BEGIN
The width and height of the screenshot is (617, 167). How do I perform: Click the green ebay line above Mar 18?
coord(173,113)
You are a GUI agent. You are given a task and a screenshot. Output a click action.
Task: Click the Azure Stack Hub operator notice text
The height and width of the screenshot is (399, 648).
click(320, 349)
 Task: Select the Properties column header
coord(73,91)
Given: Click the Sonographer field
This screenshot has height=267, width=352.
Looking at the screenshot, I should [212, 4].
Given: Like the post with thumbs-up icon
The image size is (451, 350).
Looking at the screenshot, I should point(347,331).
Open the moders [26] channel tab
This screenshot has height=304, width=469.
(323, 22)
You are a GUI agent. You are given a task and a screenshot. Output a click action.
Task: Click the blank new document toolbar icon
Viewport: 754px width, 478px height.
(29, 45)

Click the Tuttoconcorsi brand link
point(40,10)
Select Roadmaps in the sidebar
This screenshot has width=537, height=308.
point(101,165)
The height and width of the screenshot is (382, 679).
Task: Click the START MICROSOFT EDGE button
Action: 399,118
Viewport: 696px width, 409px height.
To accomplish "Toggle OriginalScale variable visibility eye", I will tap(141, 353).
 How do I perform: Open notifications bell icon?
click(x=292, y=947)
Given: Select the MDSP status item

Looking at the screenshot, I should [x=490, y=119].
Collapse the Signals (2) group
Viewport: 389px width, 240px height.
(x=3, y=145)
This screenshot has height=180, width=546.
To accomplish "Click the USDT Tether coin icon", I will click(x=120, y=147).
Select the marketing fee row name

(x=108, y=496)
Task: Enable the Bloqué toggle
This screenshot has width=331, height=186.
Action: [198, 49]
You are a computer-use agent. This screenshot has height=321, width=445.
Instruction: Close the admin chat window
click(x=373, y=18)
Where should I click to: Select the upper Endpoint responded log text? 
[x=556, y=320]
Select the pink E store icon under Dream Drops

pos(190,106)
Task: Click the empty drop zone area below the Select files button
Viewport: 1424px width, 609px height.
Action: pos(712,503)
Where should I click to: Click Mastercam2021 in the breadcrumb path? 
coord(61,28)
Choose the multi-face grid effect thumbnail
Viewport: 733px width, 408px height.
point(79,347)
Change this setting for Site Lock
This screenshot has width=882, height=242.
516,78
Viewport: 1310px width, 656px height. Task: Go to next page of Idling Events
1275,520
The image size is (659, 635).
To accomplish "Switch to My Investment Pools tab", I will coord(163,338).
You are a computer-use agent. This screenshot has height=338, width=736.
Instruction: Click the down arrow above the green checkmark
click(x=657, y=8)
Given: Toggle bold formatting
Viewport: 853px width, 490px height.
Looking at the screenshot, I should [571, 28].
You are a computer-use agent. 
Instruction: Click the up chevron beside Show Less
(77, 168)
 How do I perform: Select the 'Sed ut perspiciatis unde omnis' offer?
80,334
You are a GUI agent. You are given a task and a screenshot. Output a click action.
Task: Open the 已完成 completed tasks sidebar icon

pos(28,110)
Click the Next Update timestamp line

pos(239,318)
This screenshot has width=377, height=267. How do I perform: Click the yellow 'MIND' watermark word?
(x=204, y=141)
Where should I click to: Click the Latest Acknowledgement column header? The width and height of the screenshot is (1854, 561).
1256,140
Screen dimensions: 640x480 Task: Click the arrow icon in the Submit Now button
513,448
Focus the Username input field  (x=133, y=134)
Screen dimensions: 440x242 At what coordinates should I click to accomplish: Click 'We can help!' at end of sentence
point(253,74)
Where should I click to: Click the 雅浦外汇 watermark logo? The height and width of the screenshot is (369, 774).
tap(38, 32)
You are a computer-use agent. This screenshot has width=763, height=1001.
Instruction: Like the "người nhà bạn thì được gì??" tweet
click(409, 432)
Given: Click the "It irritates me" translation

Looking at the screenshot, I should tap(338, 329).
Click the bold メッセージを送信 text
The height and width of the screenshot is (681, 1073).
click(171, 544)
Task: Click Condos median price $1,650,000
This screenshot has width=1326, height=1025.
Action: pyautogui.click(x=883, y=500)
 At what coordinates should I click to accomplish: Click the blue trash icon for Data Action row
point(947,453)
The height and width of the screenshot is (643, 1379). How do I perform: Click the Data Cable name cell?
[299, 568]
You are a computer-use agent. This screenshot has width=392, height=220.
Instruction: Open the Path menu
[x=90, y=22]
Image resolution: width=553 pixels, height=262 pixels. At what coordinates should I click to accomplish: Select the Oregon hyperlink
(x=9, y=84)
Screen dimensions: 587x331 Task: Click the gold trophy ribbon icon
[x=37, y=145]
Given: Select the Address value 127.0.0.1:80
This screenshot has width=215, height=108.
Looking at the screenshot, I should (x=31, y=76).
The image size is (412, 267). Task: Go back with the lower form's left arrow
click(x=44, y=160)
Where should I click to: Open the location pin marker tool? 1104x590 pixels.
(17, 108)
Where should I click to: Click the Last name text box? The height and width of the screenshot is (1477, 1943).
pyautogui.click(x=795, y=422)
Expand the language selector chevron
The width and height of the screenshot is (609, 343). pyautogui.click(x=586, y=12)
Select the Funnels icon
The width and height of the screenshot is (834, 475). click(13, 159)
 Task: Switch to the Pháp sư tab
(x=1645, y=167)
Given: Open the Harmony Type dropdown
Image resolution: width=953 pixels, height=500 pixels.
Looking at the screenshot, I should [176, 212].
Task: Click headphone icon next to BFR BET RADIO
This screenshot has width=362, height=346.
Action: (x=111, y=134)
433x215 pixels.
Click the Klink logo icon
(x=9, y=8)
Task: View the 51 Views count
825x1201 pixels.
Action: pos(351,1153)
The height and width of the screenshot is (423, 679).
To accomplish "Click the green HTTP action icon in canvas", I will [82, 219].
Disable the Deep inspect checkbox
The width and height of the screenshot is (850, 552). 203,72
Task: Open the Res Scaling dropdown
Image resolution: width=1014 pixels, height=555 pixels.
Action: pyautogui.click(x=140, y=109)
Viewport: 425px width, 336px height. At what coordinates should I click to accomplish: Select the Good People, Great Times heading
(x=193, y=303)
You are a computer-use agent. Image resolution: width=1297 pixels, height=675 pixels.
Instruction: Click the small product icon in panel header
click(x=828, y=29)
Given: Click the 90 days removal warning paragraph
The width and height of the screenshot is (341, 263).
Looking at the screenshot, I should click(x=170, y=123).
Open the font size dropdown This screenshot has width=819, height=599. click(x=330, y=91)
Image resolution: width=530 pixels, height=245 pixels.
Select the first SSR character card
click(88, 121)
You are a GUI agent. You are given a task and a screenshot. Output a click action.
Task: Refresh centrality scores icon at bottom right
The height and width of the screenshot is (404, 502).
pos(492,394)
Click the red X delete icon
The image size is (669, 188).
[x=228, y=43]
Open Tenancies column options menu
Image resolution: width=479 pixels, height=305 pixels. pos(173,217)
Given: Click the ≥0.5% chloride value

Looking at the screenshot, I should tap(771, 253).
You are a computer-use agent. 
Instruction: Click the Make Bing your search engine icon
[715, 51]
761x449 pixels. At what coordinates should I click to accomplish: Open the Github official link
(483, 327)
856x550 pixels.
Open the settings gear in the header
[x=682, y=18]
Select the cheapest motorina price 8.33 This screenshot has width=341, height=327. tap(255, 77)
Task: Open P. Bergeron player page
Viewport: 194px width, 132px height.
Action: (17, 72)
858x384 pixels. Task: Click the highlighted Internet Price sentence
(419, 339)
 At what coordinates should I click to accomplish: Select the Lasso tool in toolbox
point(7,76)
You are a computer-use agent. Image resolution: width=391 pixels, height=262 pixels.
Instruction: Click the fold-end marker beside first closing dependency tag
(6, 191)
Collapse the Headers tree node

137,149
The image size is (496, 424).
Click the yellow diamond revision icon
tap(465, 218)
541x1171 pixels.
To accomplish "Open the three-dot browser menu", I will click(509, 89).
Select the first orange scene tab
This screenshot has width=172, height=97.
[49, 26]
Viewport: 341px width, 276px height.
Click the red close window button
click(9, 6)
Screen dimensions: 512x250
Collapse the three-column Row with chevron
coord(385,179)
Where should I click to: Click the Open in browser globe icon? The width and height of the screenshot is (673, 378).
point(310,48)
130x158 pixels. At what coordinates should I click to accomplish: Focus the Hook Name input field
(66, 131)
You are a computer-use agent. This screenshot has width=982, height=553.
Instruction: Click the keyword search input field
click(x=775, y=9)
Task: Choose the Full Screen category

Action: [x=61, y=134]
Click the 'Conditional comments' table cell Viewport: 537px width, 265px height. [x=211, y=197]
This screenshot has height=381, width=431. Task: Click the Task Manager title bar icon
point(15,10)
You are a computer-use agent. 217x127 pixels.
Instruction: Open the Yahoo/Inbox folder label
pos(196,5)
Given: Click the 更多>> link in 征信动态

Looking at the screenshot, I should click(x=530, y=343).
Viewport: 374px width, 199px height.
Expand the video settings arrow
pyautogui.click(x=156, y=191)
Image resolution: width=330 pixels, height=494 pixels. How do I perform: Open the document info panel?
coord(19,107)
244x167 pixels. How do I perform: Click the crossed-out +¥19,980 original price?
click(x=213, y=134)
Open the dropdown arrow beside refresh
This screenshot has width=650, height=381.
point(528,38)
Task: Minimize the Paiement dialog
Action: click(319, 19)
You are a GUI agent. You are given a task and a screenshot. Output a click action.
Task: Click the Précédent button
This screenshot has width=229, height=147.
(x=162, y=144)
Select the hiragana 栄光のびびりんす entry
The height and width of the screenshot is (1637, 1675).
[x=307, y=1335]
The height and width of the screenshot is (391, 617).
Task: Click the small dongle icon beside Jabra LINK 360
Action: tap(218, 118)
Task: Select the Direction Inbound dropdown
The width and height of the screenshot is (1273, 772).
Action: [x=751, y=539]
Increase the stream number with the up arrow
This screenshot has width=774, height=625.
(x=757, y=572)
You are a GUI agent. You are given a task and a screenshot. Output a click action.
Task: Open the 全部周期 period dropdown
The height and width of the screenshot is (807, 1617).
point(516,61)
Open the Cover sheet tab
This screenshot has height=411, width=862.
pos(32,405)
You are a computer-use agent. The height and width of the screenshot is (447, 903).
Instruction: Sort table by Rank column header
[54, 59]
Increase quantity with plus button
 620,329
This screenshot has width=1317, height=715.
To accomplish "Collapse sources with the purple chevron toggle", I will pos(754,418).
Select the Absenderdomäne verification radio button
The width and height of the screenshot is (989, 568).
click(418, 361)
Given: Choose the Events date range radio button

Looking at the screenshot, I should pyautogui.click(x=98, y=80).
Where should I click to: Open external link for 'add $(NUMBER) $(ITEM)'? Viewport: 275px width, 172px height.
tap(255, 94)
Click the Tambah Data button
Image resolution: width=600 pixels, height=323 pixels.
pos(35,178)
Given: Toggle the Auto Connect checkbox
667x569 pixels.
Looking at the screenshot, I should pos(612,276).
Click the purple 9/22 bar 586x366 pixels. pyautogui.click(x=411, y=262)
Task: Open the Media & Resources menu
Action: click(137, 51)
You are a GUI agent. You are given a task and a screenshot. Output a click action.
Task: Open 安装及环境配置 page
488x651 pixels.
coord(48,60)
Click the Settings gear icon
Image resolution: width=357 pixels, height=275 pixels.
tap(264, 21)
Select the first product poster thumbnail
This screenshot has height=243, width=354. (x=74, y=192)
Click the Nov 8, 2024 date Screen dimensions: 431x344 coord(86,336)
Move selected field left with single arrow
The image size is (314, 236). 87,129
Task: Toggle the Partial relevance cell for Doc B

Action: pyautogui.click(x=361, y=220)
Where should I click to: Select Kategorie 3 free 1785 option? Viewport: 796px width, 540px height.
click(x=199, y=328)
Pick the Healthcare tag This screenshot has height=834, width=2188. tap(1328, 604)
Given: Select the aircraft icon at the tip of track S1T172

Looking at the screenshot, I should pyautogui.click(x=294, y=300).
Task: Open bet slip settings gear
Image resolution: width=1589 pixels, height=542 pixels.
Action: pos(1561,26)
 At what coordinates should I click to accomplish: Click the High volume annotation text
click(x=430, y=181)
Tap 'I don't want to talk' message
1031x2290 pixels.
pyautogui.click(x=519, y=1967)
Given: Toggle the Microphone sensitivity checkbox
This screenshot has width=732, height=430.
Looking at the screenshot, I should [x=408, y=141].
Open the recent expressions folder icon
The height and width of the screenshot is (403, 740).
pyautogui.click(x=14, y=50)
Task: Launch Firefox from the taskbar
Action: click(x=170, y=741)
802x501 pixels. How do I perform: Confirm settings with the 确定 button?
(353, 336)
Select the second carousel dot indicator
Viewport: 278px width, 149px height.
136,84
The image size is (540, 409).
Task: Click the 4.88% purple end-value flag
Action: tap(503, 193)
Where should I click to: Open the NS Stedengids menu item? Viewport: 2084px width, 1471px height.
END
Could you repeat exactly the lines above from the line with "Pick the Healthcare" up to and including the line with "Task: Open bet slip settings gear", and only those?

Pick the Healthcare tag This screenshot has height=834, width=2188. tap(1328, 604)
Given: Select the aircraft icon at the tip of track S1T172

Looking at the screenshot, I should pyautogui.click(x=294, y=300).
Task: Open bet slip settings gear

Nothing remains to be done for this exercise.